PROBLEM STATEMENT> Return each line of the entries that mentions the word "left".

START EXERCISE MATERIALS

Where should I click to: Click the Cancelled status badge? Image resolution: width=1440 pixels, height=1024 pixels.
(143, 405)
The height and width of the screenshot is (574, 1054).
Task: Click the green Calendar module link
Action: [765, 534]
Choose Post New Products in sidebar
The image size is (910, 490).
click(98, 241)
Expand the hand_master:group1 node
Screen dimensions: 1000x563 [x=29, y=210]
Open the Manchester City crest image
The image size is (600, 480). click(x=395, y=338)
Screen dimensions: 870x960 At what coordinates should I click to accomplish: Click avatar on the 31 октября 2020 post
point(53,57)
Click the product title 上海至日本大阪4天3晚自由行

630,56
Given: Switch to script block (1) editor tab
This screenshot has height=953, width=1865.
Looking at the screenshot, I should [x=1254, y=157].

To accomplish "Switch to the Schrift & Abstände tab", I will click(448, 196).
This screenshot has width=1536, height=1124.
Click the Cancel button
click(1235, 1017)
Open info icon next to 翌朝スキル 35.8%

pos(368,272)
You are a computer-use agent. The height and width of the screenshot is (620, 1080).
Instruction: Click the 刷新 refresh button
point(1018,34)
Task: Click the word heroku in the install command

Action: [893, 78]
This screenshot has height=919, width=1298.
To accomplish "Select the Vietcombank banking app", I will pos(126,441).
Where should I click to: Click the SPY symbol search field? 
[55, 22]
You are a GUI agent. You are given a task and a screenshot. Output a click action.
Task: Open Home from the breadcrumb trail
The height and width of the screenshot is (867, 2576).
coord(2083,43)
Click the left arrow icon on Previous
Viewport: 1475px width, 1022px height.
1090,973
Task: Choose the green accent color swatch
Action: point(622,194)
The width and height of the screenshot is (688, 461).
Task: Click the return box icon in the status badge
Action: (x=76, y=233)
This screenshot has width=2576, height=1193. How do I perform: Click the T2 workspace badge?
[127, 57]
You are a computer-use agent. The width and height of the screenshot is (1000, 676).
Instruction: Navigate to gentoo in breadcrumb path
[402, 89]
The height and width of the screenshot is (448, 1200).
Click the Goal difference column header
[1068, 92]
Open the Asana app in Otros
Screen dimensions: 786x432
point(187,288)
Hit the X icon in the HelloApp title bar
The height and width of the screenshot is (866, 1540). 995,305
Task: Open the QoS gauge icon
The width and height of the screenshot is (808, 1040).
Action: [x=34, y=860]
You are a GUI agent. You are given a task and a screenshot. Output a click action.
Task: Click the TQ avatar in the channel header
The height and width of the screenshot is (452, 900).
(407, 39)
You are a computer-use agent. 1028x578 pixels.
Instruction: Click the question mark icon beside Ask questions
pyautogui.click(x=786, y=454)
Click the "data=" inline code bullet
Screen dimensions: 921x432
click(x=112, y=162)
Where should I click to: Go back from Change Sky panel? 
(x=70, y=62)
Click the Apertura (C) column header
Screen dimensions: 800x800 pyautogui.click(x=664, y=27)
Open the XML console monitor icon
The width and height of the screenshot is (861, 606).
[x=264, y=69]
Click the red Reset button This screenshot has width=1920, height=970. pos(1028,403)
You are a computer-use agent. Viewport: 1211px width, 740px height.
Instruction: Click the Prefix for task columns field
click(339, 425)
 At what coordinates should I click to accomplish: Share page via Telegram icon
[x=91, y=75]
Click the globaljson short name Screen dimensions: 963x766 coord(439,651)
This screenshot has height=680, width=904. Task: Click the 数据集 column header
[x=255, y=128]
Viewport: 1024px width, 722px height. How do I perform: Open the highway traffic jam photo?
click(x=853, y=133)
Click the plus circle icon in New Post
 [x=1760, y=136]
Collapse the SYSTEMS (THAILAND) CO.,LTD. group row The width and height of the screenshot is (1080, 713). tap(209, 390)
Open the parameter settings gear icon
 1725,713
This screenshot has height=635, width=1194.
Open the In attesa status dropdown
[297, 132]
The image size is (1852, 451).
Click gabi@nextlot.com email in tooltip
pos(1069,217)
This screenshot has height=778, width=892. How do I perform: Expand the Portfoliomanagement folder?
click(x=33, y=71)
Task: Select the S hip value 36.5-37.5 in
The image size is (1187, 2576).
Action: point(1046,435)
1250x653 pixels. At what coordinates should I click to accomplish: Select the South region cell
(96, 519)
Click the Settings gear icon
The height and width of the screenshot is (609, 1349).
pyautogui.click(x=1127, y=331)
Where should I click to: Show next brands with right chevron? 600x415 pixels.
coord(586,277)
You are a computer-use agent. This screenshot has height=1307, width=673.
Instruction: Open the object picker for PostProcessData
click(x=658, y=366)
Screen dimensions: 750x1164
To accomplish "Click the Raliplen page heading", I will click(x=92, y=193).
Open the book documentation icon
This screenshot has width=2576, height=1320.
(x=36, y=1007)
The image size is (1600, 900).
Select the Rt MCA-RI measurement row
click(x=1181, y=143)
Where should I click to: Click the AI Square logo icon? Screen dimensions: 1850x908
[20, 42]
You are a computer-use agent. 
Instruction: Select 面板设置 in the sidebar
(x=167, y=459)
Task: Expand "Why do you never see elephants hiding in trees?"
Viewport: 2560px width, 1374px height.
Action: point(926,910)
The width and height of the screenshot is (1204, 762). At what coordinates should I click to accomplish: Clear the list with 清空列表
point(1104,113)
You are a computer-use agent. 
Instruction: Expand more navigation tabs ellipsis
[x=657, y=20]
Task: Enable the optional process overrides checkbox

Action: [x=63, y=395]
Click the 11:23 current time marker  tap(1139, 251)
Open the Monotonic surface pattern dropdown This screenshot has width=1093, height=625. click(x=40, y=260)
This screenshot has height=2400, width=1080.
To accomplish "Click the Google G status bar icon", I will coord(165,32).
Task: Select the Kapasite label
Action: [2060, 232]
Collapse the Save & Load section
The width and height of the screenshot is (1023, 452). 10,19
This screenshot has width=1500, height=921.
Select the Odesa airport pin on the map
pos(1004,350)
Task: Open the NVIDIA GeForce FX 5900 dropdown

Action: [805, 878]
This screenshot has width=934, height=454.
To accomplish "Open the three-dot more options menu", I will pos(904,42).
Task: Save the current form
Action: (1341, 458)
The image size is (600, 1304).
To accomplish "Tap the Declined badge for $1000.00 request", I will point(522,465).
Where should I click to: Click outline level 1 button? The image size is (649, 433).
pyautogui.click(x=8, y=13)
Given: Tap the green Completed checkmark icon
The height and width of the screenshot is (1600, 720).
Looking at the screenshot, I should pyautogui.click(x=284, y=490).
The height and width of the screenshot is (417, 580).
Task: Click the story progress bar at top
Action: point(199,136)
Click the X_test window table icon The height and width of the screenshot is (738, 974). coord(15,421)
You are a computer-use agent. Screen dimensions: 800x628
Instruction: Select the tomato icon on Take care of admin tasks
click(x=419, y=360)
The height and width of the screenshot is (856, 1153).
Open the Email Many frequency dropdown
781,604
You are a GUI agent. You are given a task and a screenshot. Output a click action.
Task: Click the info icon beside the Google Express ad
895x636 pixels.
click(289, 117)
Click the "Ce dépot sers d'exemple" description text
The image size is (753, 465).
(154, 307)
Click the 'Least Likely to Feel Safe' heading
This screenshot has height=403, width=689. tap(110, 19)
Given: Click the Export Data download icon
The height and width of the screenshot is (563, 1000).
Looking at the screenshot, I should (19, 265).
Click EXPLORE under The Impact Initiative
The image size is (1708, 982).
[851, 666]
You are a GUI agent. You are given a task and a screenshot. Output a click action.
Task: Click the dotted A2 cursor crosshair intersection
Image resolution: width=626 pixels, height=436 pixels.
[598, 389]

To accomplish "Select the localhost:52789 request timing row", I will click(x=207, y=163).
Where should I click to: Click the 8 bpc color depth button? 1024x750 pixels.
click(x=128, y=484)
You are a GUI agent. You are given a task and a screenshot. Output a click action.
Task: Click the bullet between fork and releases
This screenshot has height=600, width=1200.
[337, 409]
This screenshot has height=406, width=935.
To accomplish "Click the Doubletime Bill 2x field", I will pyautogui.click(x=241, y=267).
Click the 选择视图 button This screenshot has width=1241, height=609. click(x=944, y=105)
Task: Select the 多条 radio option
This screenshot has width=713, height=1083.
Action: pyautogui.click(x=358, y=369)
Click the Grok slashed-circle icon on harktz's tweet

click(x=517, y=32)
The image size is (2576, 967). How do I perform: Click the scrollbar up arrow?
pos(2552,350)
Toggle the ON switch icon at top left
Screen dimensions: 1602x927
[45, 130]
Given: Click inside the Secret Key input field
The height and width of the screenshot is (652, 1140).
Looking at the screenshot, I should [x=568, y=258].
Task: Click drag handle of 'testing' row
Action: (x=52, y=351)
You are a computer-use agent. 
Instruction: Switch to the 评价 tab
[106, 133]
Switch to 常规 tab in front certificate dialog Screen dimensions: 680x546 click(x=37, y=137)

END EXERCISE MATERIALS

EXPECTED OUTPUT>
Click the left arrow icon on Previous
Toggle the ON switch icon at top left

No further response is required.